There are times when A Hijacking appears to request your concern for one group of characters or another. Sometimes that’s easy to give, as in when Mikkel fears for his life. Sometimes that’s harder, as when Peter feels the pressure of saving lives and millions of dollars. Other times, it’s almost surreal; like when the pirates’ translator insists he’s not a pirate, just a hired hand.
How does one get that job, I wonder?
Better ask Paul Greengrass and Tom Hanks. In the trailer for their hijacking film, the East African pirates (Somali, I’d assume) sneer with villainous threat. After watching A Hijacking, that almost seems comical. It isn’t, though. While I’m sure the Hollywood version will have more intense action, better (or any) special effects, and more elegant camera work, those are all things that real life lacks. Not that I couldn’t use a little CGI now and again.

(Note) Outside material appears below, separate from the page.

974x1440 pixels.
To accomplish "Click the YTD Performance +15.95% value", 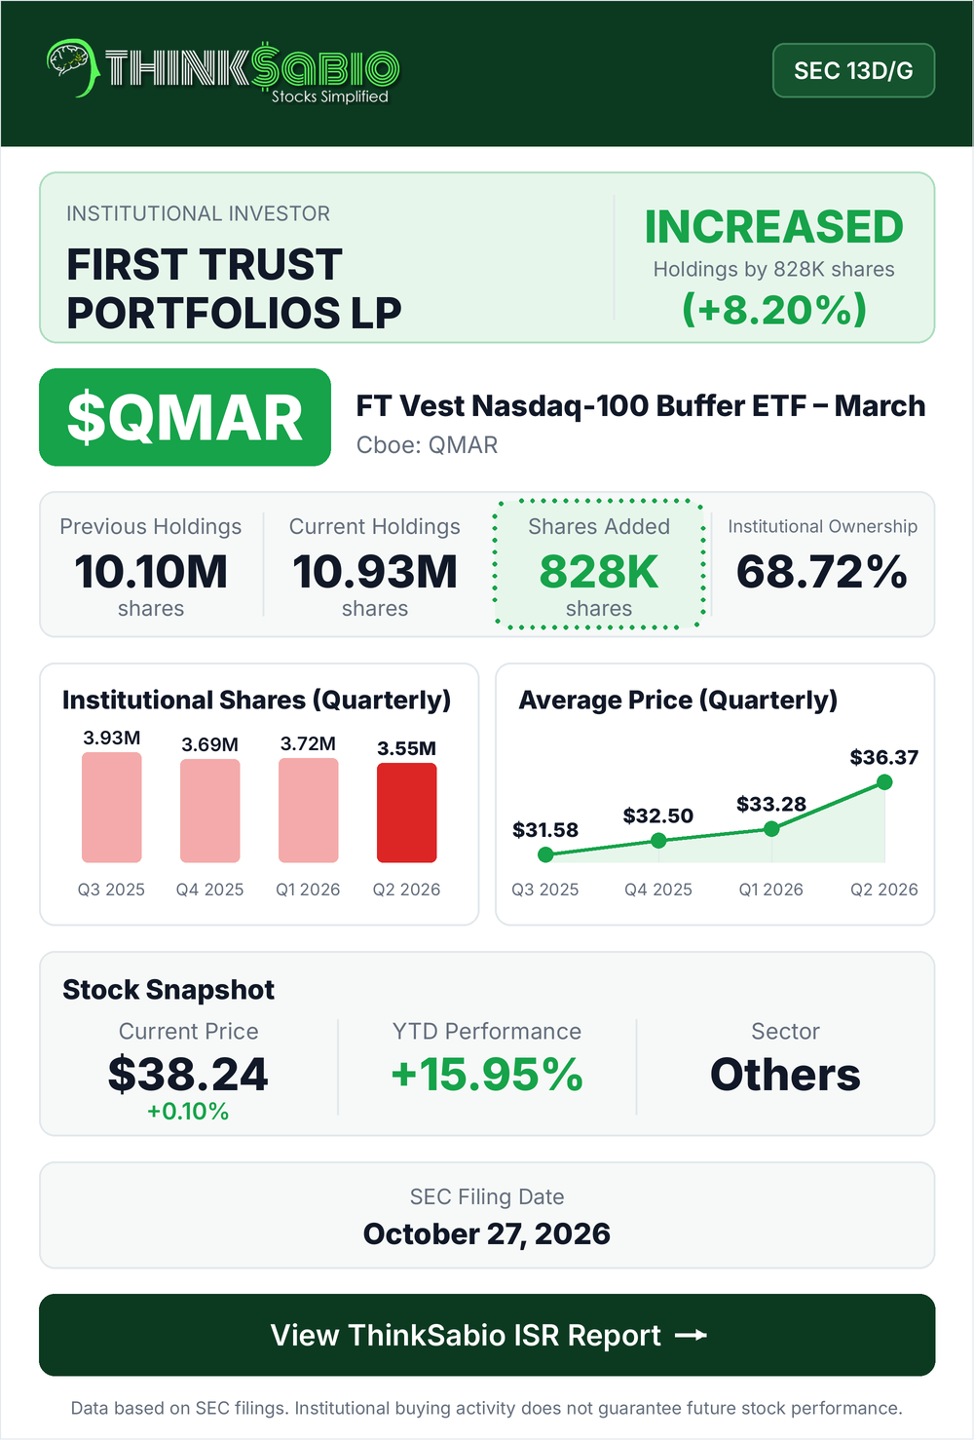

What I’m trying to say is that here is a crack in seemingly impenetrable hide of Hollywood. Yes. Those louts have a lock on giant fighting robots and Ben Affleck as Batman (and I mean, c’mon. Really?), but they wouldn’t recognize reality if it puked through their sunroof. And that’s what it’s doing right now. Fantasy is fun, but escapism loses its appeal after the fifth film in a row.
No one wants to see The Lone Ranger not because it’s any worse than the last few Gore Verbinski films, but rather because they saw the last few Gore Verbinski films and it’s enough already.
So check out A Hijacking instead. It’s something else.
It may not be a stunningly brilliant film. The plot isn’t a revelation. The look is full of that familiar old irritating camera shake that no longer reminds us of cinema vertité. The acting—I don’t want to shock you—is almost all in Danish. What it will expose you to, however, is real and primarily honest and eye-opening. You’ll come away understanding something you didn’t already.
Such as how easy it is to wrest away control of the ship, no matter how big it may seem from just above the waves.